Proxies vs. Observers
It is important to distinguish a Transparent Proxy from a Network Observer or Inspector (like Wireshark or certain security monitors).
- Observers/Inspectors: Use mechanisms like NICs in “promiscuous mode,” packet mirroring, or network extensions that only duplicate the data stream. They are “passive.” They can see the traffic, but the original packets still reach their destination regardless of what the observer does.
- Transparent Proxies: Are “active” and sit inline. They terminate the connection. If the proxy doesn’t forward the data, the data doesn’t move. Because they sit in the middle of the flow, they have the power to:
- Re-route: Send the traffic to a different backend.
- Modify: Change headers, inject scripts, or swap certificates (MITM).
- Block: Drop the connection entirely based on policy.

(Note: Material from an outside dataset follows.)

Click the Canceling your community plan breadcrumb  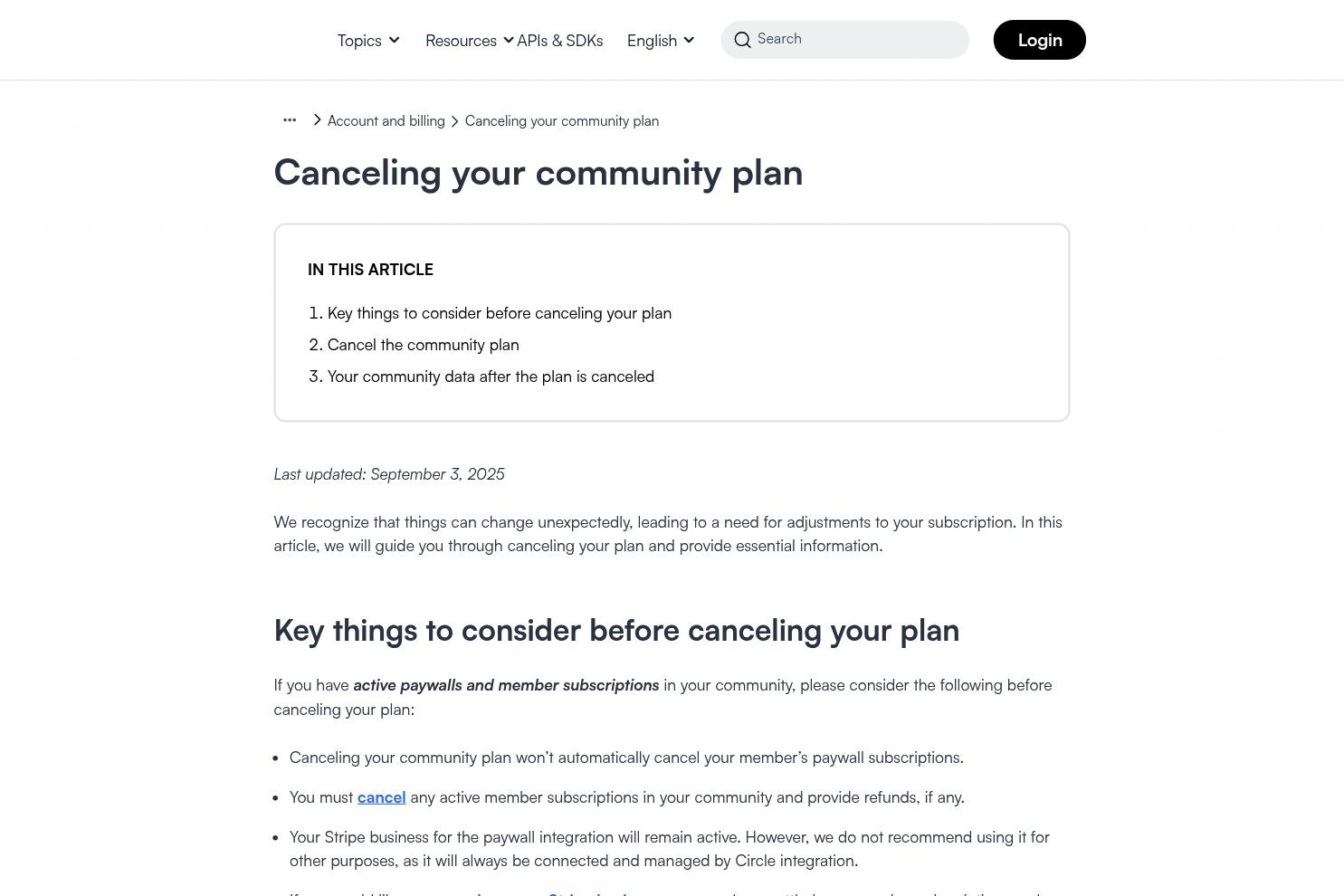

Transparent Proxy (Inline)
---------------------------
App ────▶ [ Interceptor ] ────▶ [ Proxy Logic ] ────▶ Server
│ │
└─(Connection is terminated and re-established)─┘
Observer (Passive)
-------------------
App ────────────────────────────────────────────────▶ Server
│
▼
[ Packet Mirror ] ────▶ [ Observer/Wireshark ]
By operating transparently, Rama can provide advanced security and routing features to legacy applications or devices that have no native support for proxy configurations.
Coexistence with VPNs
In modern corporate and security-conscious environments, it is common for a transparent proxy to run on a machine that is simultaneously connected to a Virtual Private Network (VPN). Without careful design, these two technologies can conflict, leading to “routing wars” or infinite loops where the proxy captures its own traffic.
The Challenge: Routing Wars vs. Socket Interception
Most VPNs (like WireGuard or OpenVPN) operate at the Network Layer (L3) by creating a virtual network interface (TUN/TAP) and hijacking the system’s default gateway. If your transparent proxy also attempts to hijack the default gateway at L3, the two will fight for dominance, and one will inevitably break the other.
To coexist gracefully, Rama-based transparent proxies often prefer Socket-Level Interception (L4) over L3 hijacking. By sitting “above” the routing table, the proxy captures the application’s traffic before the VPN tunnel even sees it.
Platform-Specific Coexistence Strategies
| Platform | Coexistence Strategy | Key Benefit |
|---|---|---|
| macOS / iOS | Network Extensions | NETransparentProxyProvider is “stackable.” It intercepts traffic at the flow layer, allowing the underlying VPN to remain the primary L3 interface for egress. |
| Windows | WFP Sub-layers | The Windows Filtering Platform supports sub-layers and weights. You can place your proxy’s redirection filters “above” the VPN filters to ensure you see the data first. |
| Linux / Android | Policy Routing | Using ip rule and packet marks (fwmark), you can steer traffic into the proxy while ensuring the proxy’s own egress traffic is routed into the VPN’s specific routing table. |
Preventing the Infinite Loop (Egress Bypass)
A critical requirement for coexistence is ensuring that the proxy’s own outbound traffic (the Egress) is not intercepted by the proxy itself. This is achieved via Loop Avoidance rules:
- Process Exclusion: The interceptor (WFP, nftables, or Network Extension) is configured to ignore any traffic generated by the proxy’s own process ID (PID).
- Socket Marking: The proxy marks its outbound sockets with a specific tag (e.g.,
SO_MARKon Linux). The interceptor then ignores any packets carrying this mark. - Interface Scoping: On macOS and Windows, the proxy can bind its egress sockets specifically to the VPN’s virtual interface or the physical NIC, bypassing the “transparent” redirection logic.
VPN “Hand-off”
When properly configured, the flow looks like this:
- Application attempts a connection to a website.
- Transparent Proxy intercepts the connection (L4) and performs MITM/Routing logic.
- Proxy Egress creates a new connection to the real destination.
- VPN Tunnel (L3) sees this new connection and wraps it in encryption for safe passage through the public internet.
By following this layered approach, Rama can provide deep traffic inspection and modification even in highly restricted VPN-enabled environments.